# Does diet change help fin regrowth?



## Kaxen (Mar 3, 2013)

I was somewhat resigned to Nick's stubby tail life as most of my bettas start regrowing their damaged fins pretty quickly and he's had no progress for a while, but all of a sudden his tail showed the first new growth in months!

And the only difference I can think up is that I decided to start feeding bloodworms again since I no longer have to split a cube up because I got my big community tank. 

Nick already gets NLS pellets so he already had a decent amount of protein in his diet I think? But I guess more protein????


----------



## Olivia27 (Nov 26, 2015)

Once, I read somewhere that shrimps help with fin regrowth. Whether this is true or not, heaven knows. But since I *do* have shrimps, it can't hurt to try. I started feeding my lot a little more (mysis) shrimps than usual and I do notice that Merah's fin grew larger than it ever before. Is this a cause-and-effect relationship? No, I cannot say. But like I said: it can't hurt to try


----------



## LittleBettaFish (Oct 2, 2010)

I've always heard/read that a high-protein diet assists in faster fin regrowth.

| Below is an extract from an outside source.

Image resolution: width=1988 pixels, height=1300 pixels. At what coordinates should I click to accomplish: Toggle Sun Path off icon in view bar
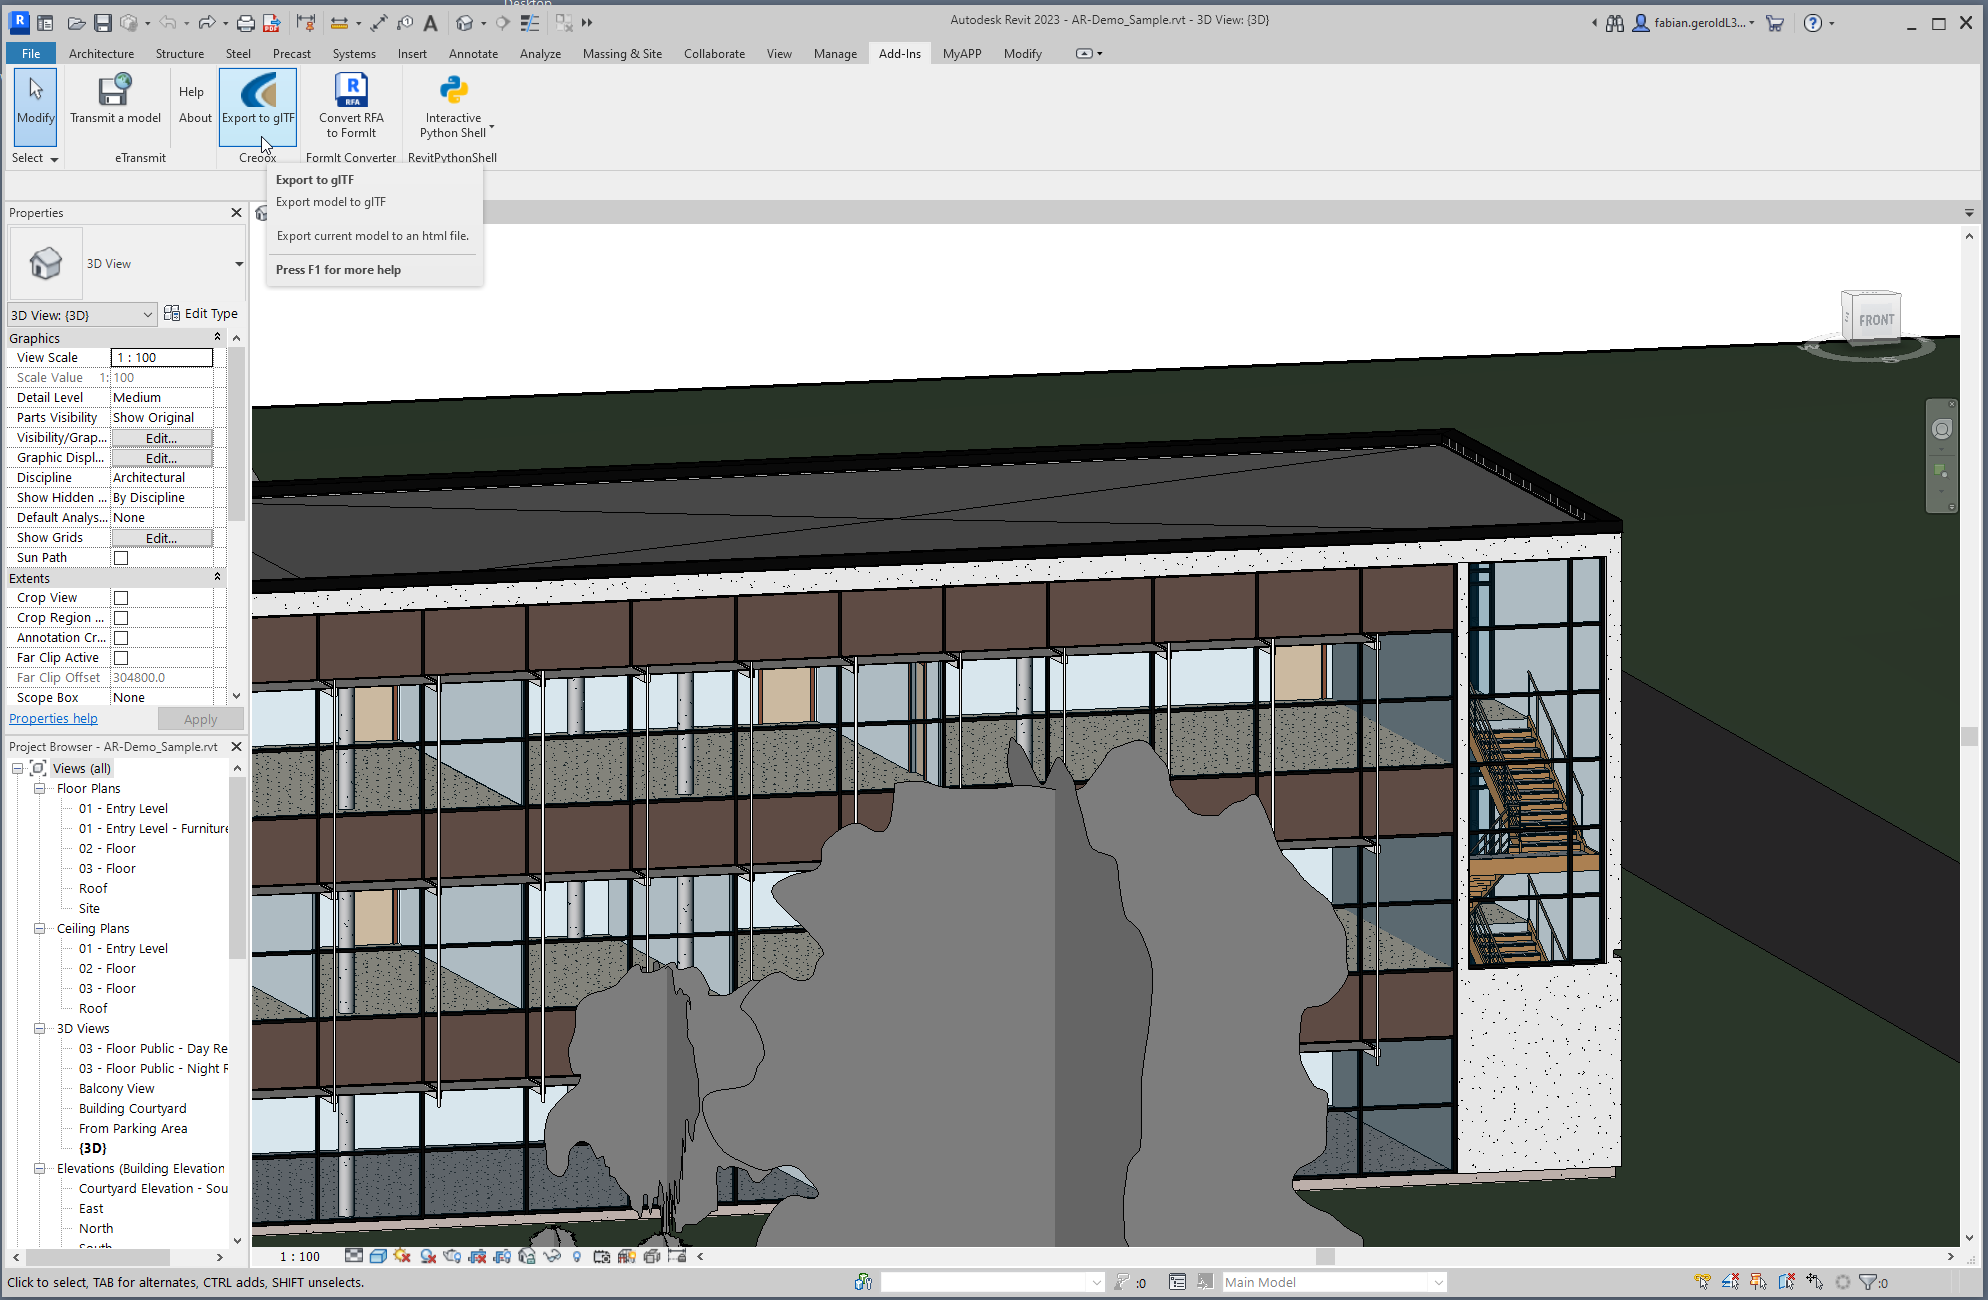click(x=403, y=1257)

All I can say is that my wild bettas get a diet consisting only of live and frozen foods, and they can regrow quite severe fin damage in a surprisingly short amount of time. I swear some fin tears have repaired themselves overnight.


----------



## RussellTheShihTzu (Mar 19, 2013)

+1 LBF

I feed a variety of frozen and live along with pellets and fin growth is quite fast compared to pellet-only. I do feed a lot of bloodworms because of the ADF compared to the other frozen and I feed live every day for the Dario.


----------



## Kaxen (Mar 3, 2013)

l guess Nick will be getting more protein from now on. I'm sure he enjoys it, lol.


----------



## Kaxen (Mar 3, 2013)

Oh and the before/after. Not all the way done growing back to the resemblance of how he was when I bought him like in my avatar, but progress.


----------